As disingenuous as the Federal Circuit reasoning relating to compelling witnesses was, the Federal Circuit continues to cite outdated nonsense regarding the access to evidence as a reason for cases to need to take place in the Northern District of California. “[W]hile electronic storage of documents makes them more widely accessible than was true in the past, that does not make the sources-of-proof factor irrelevant,” wrote the Federal Circuit, citing to the Fifth Circuit Volkswagen decision from 2008. According to the Federal Circuit, what matters is “the relative access to sources of evidence in the two competing forums.”
The Fifth Circuit Volkswagen decision is from 2008, which makes it 13-years old and horribly outdated; it is practically, if not entirely, irrelevant today.
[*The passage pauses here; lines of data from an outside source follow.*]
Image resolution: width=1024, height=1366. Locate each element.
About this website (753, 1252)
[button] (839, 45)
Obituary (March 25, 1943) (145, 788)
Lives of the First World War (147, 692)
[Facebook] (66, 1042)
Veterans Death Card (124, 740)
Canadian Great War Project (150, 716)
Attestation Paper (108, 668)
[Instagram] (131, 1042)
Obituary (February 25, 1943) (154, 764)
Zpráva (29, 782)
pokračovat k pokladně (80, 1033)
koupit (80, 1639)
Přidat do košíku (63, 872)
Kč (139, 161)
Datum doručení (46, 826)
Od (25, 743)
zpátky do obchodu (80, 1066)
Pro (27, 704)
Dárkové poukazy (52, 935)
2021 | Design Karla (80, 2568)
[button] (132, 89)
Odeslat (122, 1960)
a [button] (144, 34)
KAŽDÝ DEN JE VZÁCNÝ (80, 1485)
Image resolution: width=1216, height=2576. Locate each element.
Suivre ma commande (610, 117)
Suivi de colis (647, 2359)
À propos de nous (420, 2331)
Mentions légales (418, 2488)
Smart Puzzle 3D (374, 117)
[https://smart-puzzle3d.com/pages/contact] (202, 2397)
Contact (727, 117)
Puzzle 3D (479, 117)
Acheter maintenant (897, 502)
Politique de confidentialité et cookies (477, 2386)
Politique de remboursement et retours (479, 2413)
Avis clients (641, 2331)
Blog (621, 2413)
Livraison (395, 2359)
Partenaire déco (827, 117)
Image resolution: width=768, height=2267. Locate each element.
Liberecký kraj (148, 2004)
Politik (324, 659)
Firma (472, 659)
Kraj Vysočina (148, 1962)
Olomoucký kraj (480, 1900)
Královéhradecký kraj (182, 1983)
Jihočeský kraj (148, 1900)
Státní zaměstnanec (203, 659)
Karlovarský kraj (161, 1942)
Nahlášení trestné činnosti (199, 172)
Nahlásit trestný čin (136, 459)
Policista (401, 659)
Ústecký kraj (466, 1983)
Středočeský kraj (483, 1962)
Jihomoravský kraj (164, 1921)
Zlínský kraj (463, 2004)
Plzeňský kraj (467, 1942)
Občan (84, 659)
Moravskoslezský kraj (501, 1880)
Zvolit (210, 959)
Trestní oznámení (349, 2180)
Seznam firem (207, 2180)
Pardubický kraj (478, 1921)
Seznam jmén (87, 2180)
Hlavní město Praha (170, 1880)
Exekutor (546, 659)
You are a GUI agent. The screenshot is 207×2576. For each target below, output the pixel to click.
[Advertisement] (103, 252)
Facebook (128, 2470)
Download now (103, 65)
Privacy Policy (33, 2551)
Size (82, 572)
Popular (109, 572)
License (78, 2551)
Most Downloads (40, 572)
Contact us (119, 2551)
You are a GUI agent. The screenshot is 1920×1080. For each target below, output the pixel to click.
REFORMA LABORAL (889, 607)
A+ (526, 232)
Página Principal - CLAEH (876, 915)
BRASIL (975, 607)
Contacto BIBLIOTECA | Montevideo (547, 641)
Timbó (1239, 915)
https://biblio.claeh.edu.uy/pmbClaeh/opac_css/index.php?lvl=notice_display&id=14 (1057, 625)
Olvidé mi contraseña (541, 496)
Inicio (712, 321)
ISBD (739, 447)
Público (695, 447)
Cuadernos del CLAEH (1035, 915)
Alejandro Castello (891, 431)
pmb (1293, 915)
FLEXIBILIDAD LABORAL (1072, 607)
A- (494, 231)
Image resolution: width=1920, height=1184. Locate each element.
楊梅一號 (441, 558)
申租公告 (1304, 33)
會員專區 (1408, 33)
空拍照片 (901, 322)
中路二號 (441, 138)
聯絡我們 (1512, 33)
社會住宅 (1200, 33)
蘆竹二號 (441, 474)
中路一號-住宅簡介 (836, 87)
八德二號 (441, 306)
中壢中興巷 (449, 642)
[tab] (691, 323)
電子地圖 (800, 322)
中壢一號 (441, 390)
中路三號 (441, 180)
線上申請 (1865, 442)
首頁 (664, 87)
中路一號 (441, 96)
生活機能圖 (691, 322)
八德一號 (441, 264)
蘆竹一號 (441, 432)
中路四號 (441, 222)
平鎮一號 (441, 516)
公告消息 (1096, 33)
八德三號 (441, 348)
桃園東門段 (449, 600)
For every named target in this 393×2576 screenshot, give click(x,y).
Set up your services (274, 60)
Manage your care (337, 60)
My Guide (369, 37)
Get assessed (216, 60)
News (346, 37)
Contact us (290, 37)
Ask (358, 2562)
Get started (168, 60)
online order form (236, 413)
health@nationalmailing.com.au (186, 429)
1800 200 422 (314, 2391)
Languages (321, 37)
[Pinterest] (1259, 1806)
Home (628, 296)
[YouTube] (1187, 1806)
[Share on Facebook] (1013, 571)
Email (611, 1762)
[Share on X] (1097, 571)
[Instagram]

Any decision based on the availability of electronic evidence and handling of information and data from 2008 is fundamentally and conceptually unreliable given the advances made in e-discovery and the way trials are handled today. And the dispute in Juniper Networks relates to software source code. Where the server resides is simply a non-factor regardless of what the Federal Circuit may think.
Furthermore, the Western District of Texas has an extremely sophisticated electronic courtroom in America, and Judge Albright recently said at IPWatchdog LIVE that he has used Zoom hearings throughout the pandemic, and anticipated continued use of Zoom hearings moving forward because it makes it convenient for the in-house representatives of the parties and all attorneys to attend every hearing without need to get on a plane or spend a night in a hotel. Of course, this convenience factor is not considered by the Federal Circuit. Perhaps these local, docket control, party convenience issues are why the standard of review is supposed to be “abuse of discretion”?
It Comes Down to Anti-Patent Ideology
That the Federal Circuit continues to blindly rely on an outdated view of patent litigation, ignores the actual technological sophistication of Judge Albright’s courtroom, and clings to the physical location of servers, as if that matters as they de novo review a matter that is supposed to be left to the discretion of the district court, is nauseating. For the Federal Circuit to continue to pretend that access to the data in the forum is at all relevant suggests they simply do not understand computers, software, the Internet, and data, which is obvious given the court’s rulings on patent eligibility, and tragically sad.
Anyone familiar with how Judge Albright runs his courtroom would come to the conclusion that the most convenient forum for all parties would be the Western District of Texas. He makes it easy for attorneys, parties and witnesses to attend, and, again, he also makes his trials and hearings publicly available over Zoom. The attempt to transfer cases out of the Western District of Texas has nothing to do with convenience—it has everything to do with ideology. Patent owners get a fair opportunity with Judge Albright, and that has to be prevented wherever possible, period.